-- Your objective --
Every line below should be given again without alteration.

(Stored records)

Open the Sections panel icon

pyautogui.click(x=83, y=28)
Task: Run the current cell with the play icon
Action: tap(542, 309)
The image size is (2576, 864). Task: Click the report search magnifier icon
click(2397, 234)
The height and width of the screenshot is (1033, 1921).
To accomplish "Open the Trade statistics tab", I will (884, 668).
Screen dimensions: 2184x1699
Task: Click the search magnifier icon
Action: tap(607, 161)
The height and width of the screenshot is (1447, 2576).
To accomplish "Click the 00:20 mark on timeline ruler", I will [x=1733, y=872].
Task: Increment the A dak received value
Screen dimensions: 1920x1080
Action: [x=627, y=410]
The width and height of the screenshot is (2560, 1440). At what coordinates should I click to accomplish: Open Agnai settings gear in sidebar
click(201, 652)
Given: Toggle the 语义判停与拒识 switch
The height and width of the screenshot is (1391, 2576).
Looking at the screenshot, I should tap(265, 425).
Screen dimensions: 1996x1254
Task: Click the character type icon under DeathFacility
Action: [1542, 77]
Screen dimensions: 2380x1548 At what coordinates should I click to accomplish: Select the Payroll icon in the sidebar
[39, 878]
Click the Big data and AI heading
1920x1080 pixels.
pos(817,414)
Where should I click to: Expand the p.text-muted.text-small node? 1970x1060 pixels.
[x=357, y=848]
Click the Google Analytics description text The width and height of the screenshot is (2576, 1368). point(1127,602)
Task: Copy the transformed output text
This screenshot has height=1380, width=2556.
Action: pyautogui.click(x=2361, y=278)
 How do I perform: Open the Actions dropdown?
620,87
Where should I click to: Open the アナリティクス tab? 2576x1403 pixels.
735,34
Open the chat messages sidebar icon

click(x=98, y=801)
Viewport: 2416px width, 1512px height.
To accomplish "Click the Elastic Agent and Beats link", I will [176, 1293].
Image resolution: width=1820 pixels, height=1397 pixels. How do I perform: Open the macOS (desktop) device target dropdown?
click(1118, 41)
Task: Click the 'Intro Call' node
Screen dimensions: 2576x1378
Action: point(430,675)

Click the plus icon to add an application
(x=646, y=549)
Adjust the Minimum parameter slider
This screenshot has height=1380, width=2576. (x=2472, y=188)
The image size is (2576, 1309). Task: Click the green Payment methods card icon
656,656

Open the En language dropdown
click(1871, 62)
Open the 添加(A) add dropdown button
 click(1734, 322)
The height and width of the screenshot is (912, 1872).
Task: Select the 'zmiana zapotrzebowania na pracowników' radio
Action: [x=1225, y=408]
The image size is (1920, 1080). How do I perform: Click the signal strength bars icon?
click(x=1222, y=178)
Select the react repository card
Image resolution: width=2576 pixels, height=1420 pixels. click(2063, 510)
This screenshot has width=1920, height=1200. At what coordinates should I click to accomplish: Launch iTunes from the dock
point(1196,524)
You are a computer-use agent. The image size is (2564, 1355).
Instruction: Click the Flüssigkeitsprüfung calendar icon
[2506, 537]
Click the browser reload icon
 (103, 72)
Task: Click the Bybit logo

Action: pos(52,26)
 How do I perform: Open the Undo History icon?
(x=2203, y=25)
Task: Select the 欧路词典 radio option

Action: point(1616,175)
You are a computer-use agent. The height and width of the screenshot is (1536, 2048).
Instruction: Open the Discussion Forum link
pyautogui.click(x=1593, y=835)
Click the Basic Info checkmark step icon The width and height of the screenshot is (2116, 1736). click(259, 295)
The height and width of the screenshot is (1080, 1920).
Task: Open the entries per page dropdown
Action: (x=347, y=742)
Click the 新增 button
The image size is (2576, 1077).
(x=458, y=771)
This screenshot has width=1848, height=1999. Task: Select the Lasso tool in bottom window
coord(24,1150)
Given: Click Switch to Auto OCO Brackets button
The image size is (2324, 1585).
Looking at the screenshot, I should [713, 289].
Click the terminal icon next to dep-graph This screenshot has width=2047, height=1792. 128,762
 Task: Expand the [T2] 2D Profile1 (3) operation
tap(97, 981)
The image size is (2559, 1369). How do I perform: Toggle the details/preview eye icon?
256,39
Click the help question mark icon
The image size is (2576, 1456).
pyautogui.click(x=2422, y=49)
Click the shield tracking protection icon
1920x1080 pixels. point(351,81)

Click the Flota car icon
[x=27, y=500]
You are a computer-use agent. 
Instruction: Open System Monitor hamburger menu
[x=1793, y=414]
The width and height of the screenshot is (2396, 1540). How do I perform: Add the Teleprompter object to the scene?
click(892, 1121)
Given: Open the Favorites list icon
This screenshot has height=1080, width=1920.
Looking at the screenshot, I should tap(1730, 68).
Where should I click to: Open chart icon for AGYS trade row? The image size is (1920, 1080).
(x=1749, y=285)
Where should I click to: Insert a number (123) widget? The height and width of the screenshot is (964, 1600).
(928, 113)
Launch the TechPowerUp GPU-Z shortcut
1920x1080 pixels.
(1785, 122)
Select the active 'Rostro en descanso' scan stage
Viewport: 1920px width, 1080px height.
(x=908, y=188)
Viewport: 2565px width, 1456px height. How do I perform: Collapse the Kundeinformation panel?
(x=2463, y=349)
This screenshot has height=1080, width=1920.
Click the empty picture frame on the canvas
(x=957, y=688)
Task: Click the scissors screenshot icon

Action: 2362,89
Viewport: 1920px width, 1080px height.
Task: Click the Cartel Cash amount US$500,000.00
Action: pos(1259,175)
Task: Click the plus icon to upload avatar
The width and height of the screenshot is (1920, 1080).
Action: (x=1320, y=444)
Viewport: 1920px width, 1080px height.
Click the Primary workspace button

-- Response for this exercise --
Open the Sections panel icon

pyautogui.click(x=83, y=28)
Task: Run the current cell with the play icon
Action: tap(542, 309)
The image size is (2576, 864). Task: Click the report search magnifier icon
click(2397, 234)
The height and width of the screenshot is (1033, 1921).
To accomplish "Open the Trade statistics tab", I will (884, 668).
Screen dimensions: 2184x1699
Task: Click the search magnifier icon
Action: tap(607, 161)
The height and width of the screenshot is (1447, 2576).
To accomplish "Click the 00:20 mark on timeline ruler", I will [x=1733, y=872].
Task: Increment the A dak received value
Screen dimensions: 1920x1080
Action: [x=627, y=410]
The width and height of the screenshot is (2560, 1440). At what coordinates should I click to accomplish: Open Agnai settings gear in sidebar
click(201, 652)
Given: Toggle the 语义判停与拒识 switch
The height and width of the screenshot is (1391, 2576).
Looking at the screenshot, I should tap(265, 425).
Screen dimensions: 1996x1254
Task: Click the character type icon under DeathFacility
Action: [1542, 77]
Screen dimensions: 2380x1548 At what coordinates should I click to accomplish: Select the Payroll icon in the sidebar
[39, 878]
Click the Big data and AI heading
1920x1080 pixels.
pos(817,414)
Where should I click to: Expand the p.text-muted.text-small node? 1970x1060 pixels.
[x=357, y=848]
Click the Google Analytics description text The width and height of the screenshot is (2576, 1368). point(1127,602)
Task: Copy the transformed output text
This screenshot has height=1380, width=2556.
Action: pyautogui.click(x=2361, y=278)
 How do I perform: Open the Actions dropdown?
620,87
Where should I click to: Open the アナリティクス tab? 2576x1403 pixels.
735,34
Open the chat messages sidebar icon

click(x=98, y=801)
Viewport: 2416px width, 1512px height.
To accomplish "Click the Elastic Agent and Beats link", I will [176, 1293].
Image resolution: width=1820 pixels, height=1397 pixels. How do I perform: Open the macOS (desktop) device target dropdown?
click(1118, 41)
Task: Click the 'Intro Call' node
Screen dimensions: 2576x1378
Action: point(430,675)

Click the plus icon to add an application
(x=646, y=549)
Adjust the Minimum parameter slider
This screenshot has height=1380, width=2576. (x=2472, y=188)
The image size is (2576, 1309). Task: Click the green Payment methods card icon
656,656

Open the En language dropdown
click(1871, 62)
Open the 添加(A) add dropdown button
 click(1734, 322)
The height and width of the screenshot is (912, 1872).
Task: Select the 'zmiana zapotrzebowania na pracowników' radio
Action: [x=1225, y=408]
The image size is (1920, 1080). How do I perform: Click the signal strength bars icon?
click(x=1222, y=178)
Select the react repository card
Image resolution: width=2576 pixels, height=1420 pixels. click(2063, 510)
This screenshot has width=1920, height=1200. At what coordinates should I click to accomplish: Launch iTunes from the dock
point(1196,524)
You are a computer-use agent. The image size is (2564, 1355).
Instruction: Click the Flüssigkeitsprüfung calendar icon
[2506, 537]
Click the browser reload icon
 (103, 72)
Task: Click the Bybit logo

Action: pos(52,26)
 How do I perform: Open the Undo History icon?
(x=2203, y=25)
Task: Select the 欧路词典 radio option

Action: point(1616,175)
You are a computer-use agent. The height and width of the screenshot is (1536, 2048).
Instruction: Open the Discussion Forum link
pyautogui.click(x=1593, y=835)
Click the Basic Info checkmark step icon The width and height of the screenshot is (2116, 1736). click(259, 295)
The height and width of the screenshot is (1080, 1920).
Task: Open the entries per page dropdown
Action: (x=347, y=742)
Click the 新增 button
The image size is (2576, 1077).
(x=458, y=771)
This screenshot has width=1848, height=1999. Task: Select the Lasso tool in bottom window
coord(24,1150)
Given: Click Switch to Auto OCO Brackets button
The image size is (2324, 1585).
Looking at the screenshot, I should [713, 289].
Click the terminal icon next to dep-graph This screenshot has width=2047, height=1792. 128,762
 Task: Expand the [T2] 2D Profile1 (3) operation
tap(97, 981)
The image size is (2559, 1369). How do I perform: Toggle the details/preview eye icon?
256,39
Click the help question mark icon
The image size is (2576, 1456).
pyautogui.click(x=2422, y=49)
Click the shield tracking protection icon
1920x1080 pixels. point(351,81)

Click the Flota car icon
[x=27, y=500]
You are a computer-use agent. 
Instruction: Open System Monitor hamburger menu
[x=1793, y=414]
The width and height of the screenshot is (2396, 1540). How do I perform: Add the Teleprompter object to the scene?
click(892, 1121)
Given: Open the Favorites list icon
This screenshot has height=1080, width=1920.
Looking at the screenshot, I should tap(1730, 68).
Where should I click to: Open chart icon for AGYS trade row? The image size is (1920, 1080).
(x=1749, y=285)
Where should I click to: Insert a number (123) widget? The height and width of the screenshot is (964, 1600).
(928, 113)
Launch the TechPowerUp GPU-Z shortcut
1920x1080 pixels.
(1785, 122)
Select the active 'Rostro en descanso' scan stage
Viewport: 1920px width, 1080px height.
(x=908, y=188)
Viewport: 2565px width, 1456px height. How do I perform: Collapse the Kundeinformation panel?
(x=2463, y=349)
This screenshot has height=1080, width=1920.
Click the empty picture frame on the canvas
(x=957, y=688)
Task: Click the scissors screenshot icon

Action: 2362,89
Viewport: 1920px width, 1080px height.
Task: Click the Cartel Cash amount US$500,000.00
Action: pos(1259,175)
Task: Click the plus icon to upload avatar
The width and height of the screenshot is (1920, 1080).
Action: (x=1320, y=444)
Viewport: 1920px width, 1080px height.
Click the Primary workspace button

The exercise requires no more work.